Libro Blanco de los Bicentenarios de la Batalla de Chiclana y del nacimiento de Antonio García Gutiérrez por Juan J. Rodríguez Ballesteros (Ayuntamiento de Chiclana) Agosto 2008. Si quieres descargarte este documento, puedes hacerlo en la página oficial del Ayuntamiento.
Hace 200 años, tras la Revolución Francesa, comenzó nuestra convulsa Edad Contemporánea. Dos siglos marcados por dos guerras: la de la Independencia (1808-1813) y la Guerra Civil (1936-1939). Fueron la primera y última guerra romántica. Ambas en el fondo civiles, con intervención extranjera, revolución y anticlericalismo. Ambas, seguidas también de dos dictaduras de sangrienta represión política que contó con la complicidad, aún hoy inconfesable, de señaladas personas e instituciones.

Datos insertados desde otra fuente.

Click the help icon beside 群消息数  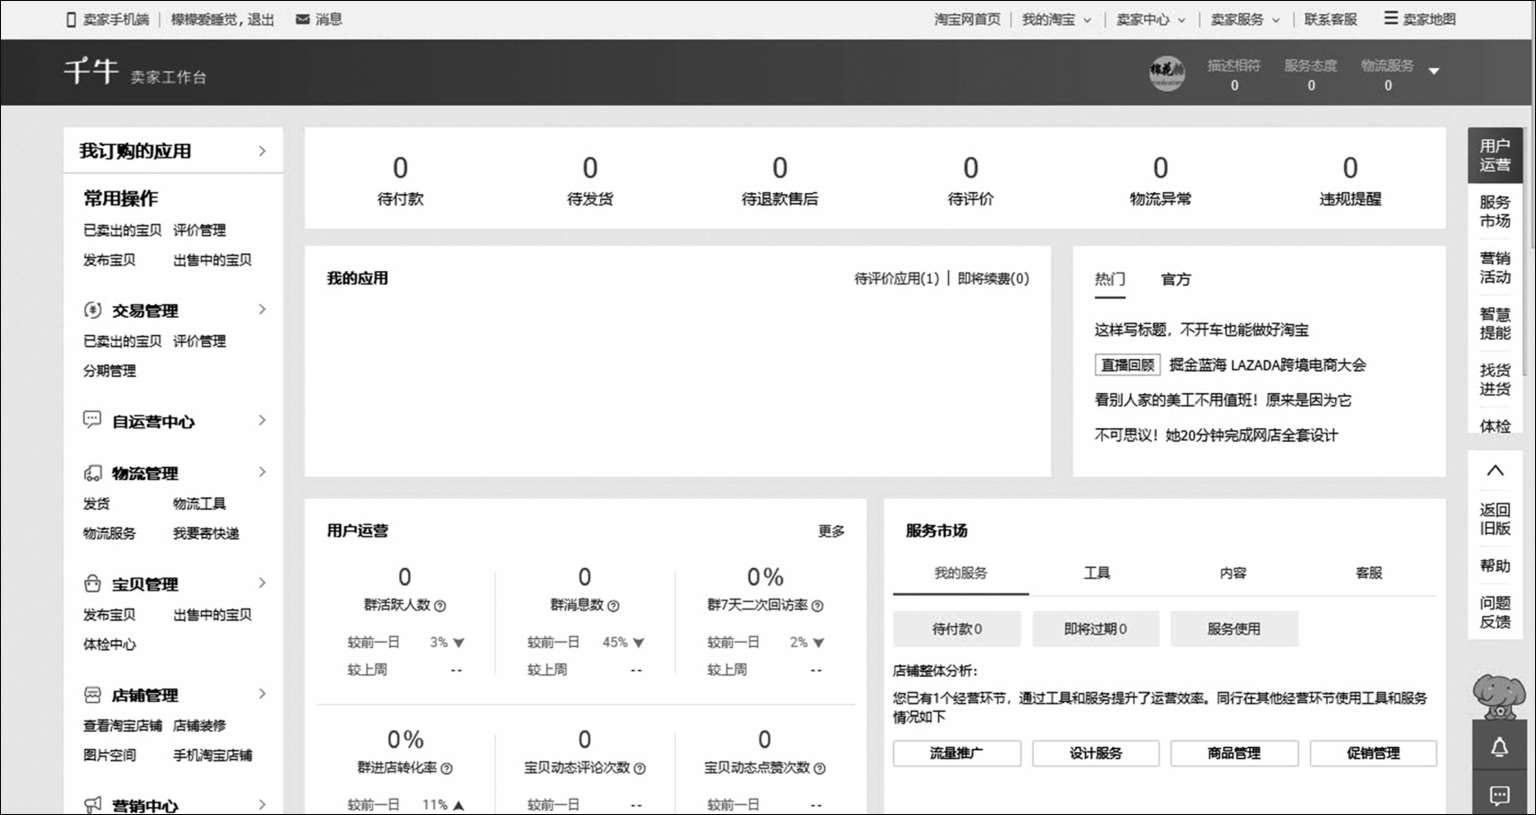tap(613, 606)
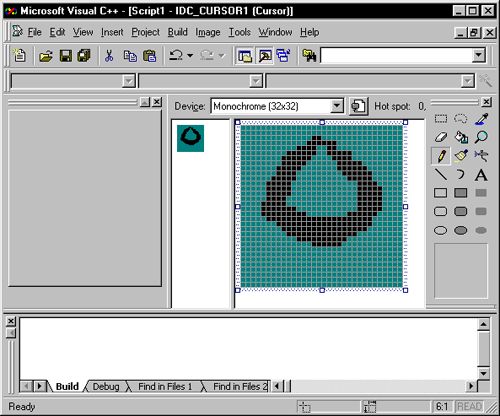Select the Pencil drawing tool
The image size is (500, 416).
pos(441,156)
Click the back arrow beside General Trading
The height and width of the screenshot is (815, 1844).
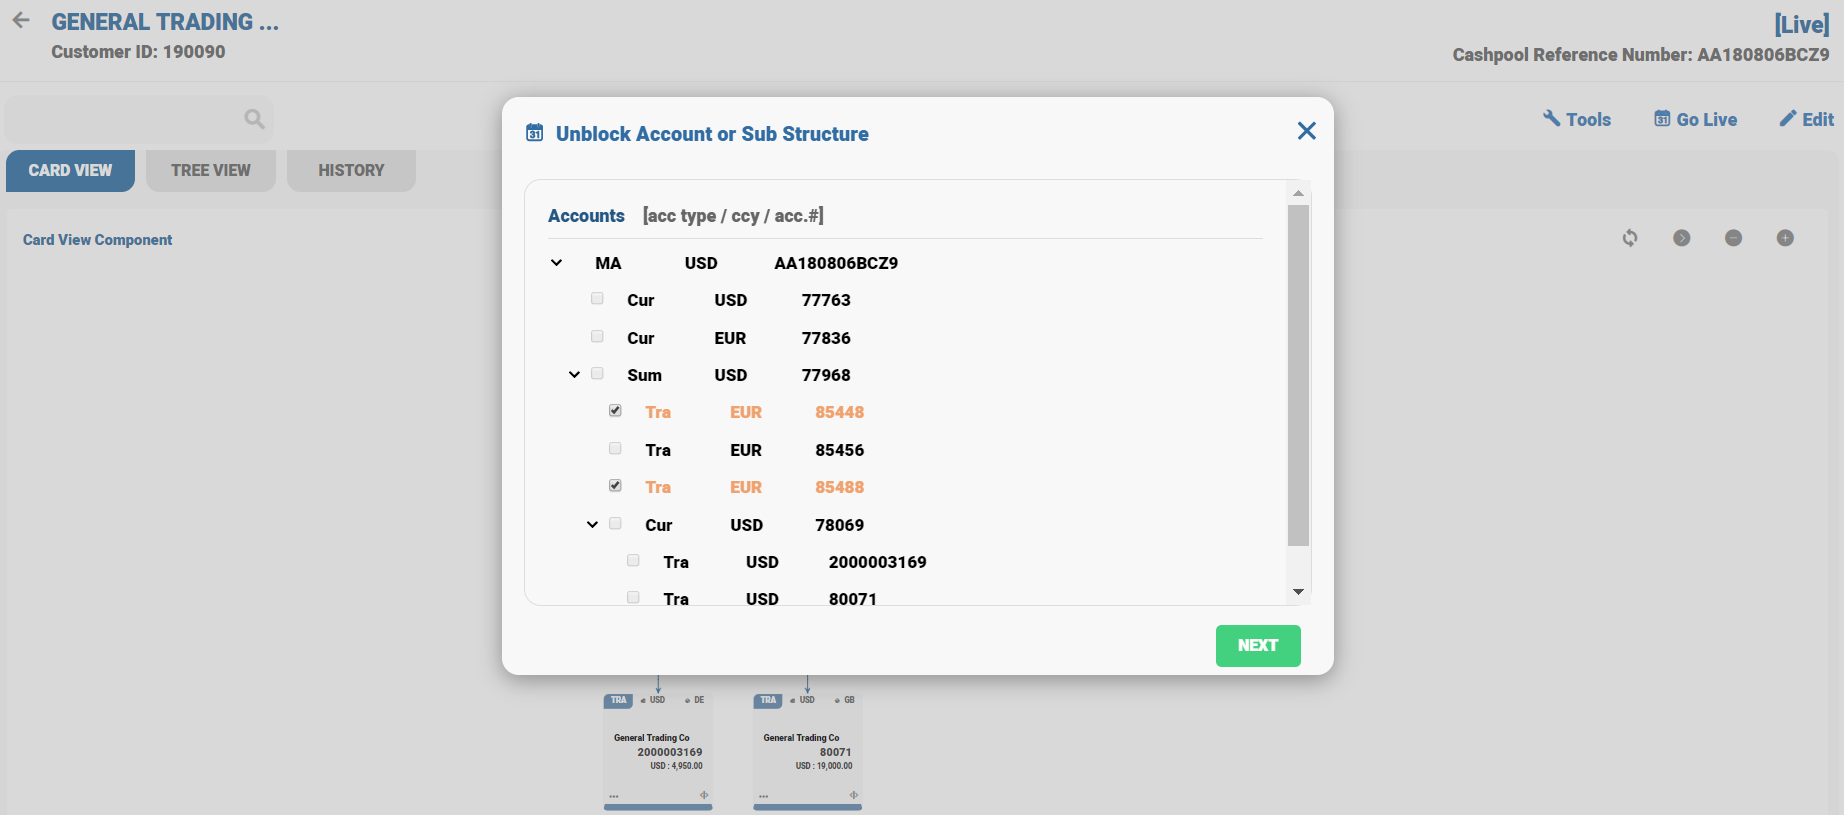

Doscientos años hace que se derrumbó el Imperio Hispánico: Trafalgar, en 1805, fue la toma de conciencia. Chiclana, siempre junto a ese Cádiz que ya nunca volvió a brillar, vivió en primera persona los acontecimientos. No es fortuito, por tanto, que se diera, en La Barrosa, la Batalla de Chiclana en 1811; y tampoco que aquí naciera, en 1813, el autor
de El Trovador: Antonio García Gutierrez.
Dos bicentenarios que vienen juntos y que es preferible trabajar no en paralelo sino como un todo. Tenemos el escenario, la oportunidad de que Chiclana resuelva los débitos con su rico patrimonio histórico y cultural, cierre heridas y gane en armonía: ciudad turística, pero también trimilenaria y con solera romántica.
Y ¿por qué un Libro Blanco? Porque lo que presentamos es una apuesta abierta, un marco y un punto de partida que pretende aglutinar cuantas actuaciones institucionales y particulares logremos entre todos poner en marcha con el solo objetivo de actualizar y sacarle partido al “quiénes somos” y “adónde queremos llegar”. Esa es la finalidad de este Libro Blanco: partiendo de los conocimientos que tenemos de la Chiclana del pasado, y en contraste con la situación presente de nuestra ciudad, intentaremos, entre todos, concebir un modelo armónico
para nuestra ciudad.
Nuestra identidad va a quedar claramente dibujada si logramos, paradójicamente, sobrepasar lo meramente conmemorativo y empezamos a dotarnos de un discurso museológico para el propio casco histórico de nuestra ciudad. Una cosa resulta evidente: nuestro patrimonio natural y cultural va a tener una ocasión de oro para exhibirse como un todo armónico, y eso para una ciudad turística no es sino sinónimo de futuro.